━━━ Input material ━━━

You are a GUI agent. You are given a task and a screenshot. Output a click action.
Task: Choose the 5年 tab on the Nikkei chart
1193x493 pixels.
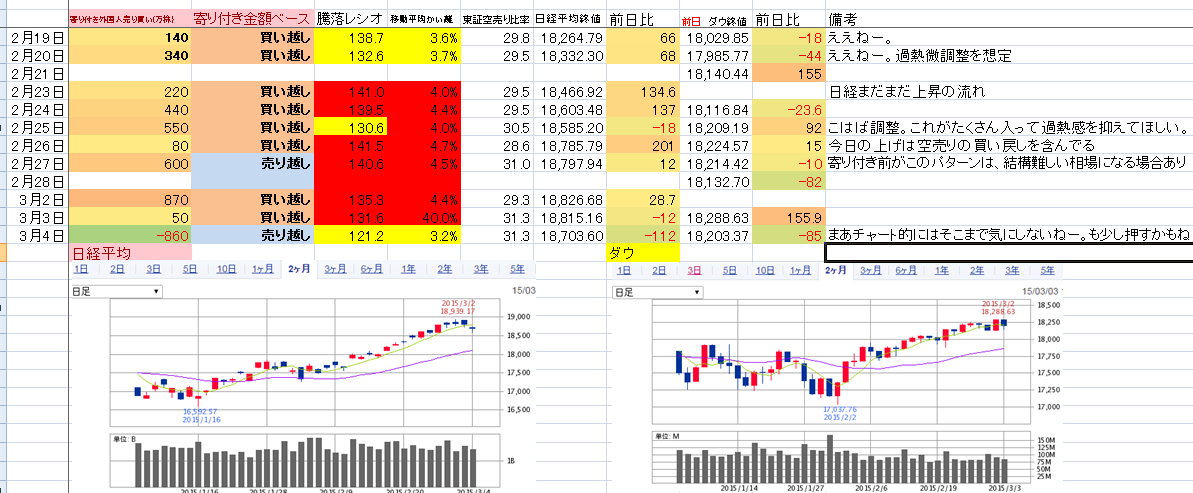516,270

━━━
━━━ Input material ━━━

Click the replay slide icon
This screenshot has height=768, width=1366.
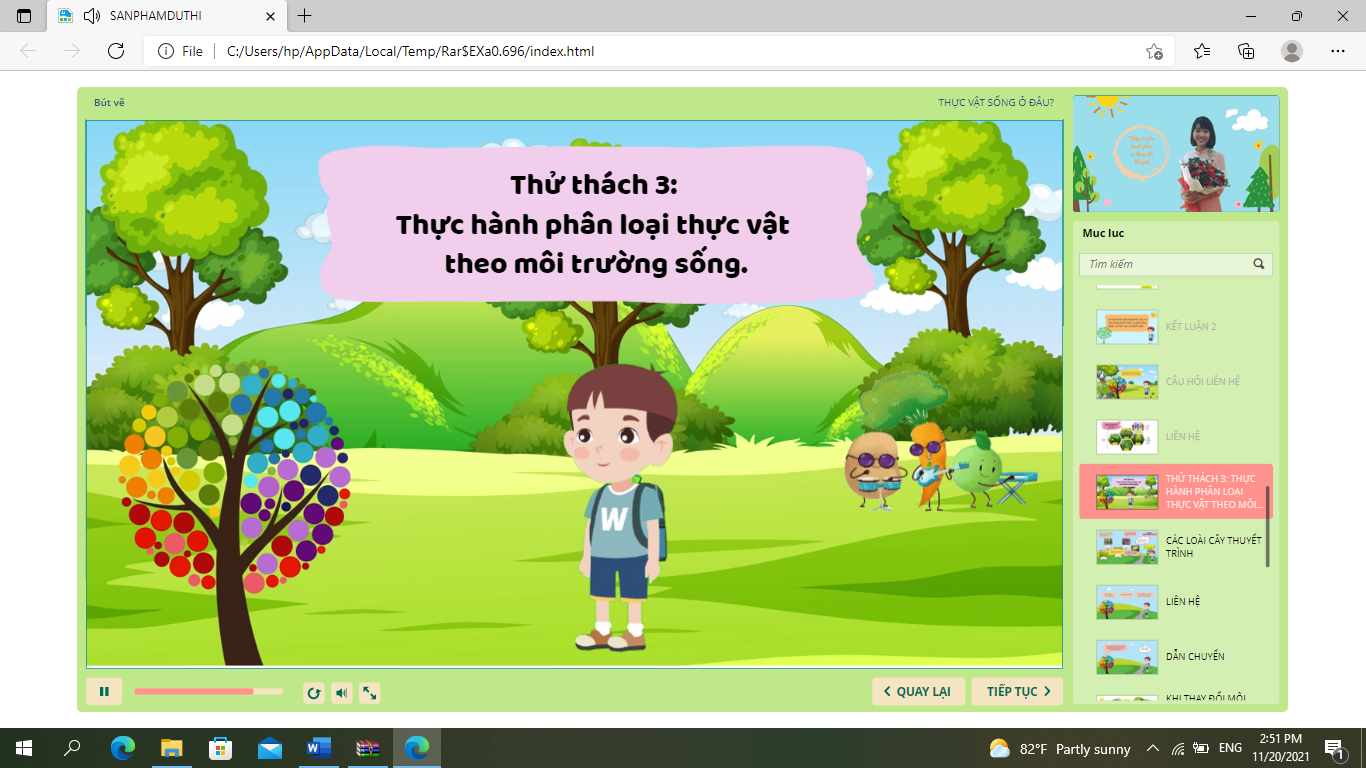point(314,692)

━━━
━━━ Input material ━━━

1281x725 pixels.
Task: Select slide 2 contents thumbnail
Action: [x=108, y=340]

━━━

▸ **Exercise description**: Copy the data verbatim, starting at the line containing "1281x725 pixels." and ending with the line containing "Action: [x=108, y=340]", both lines included.

▸ **Response to this task**:
1281x725 pixels.
Task: Select slide 2 contents thumbnail
Action: [x=108, y=340]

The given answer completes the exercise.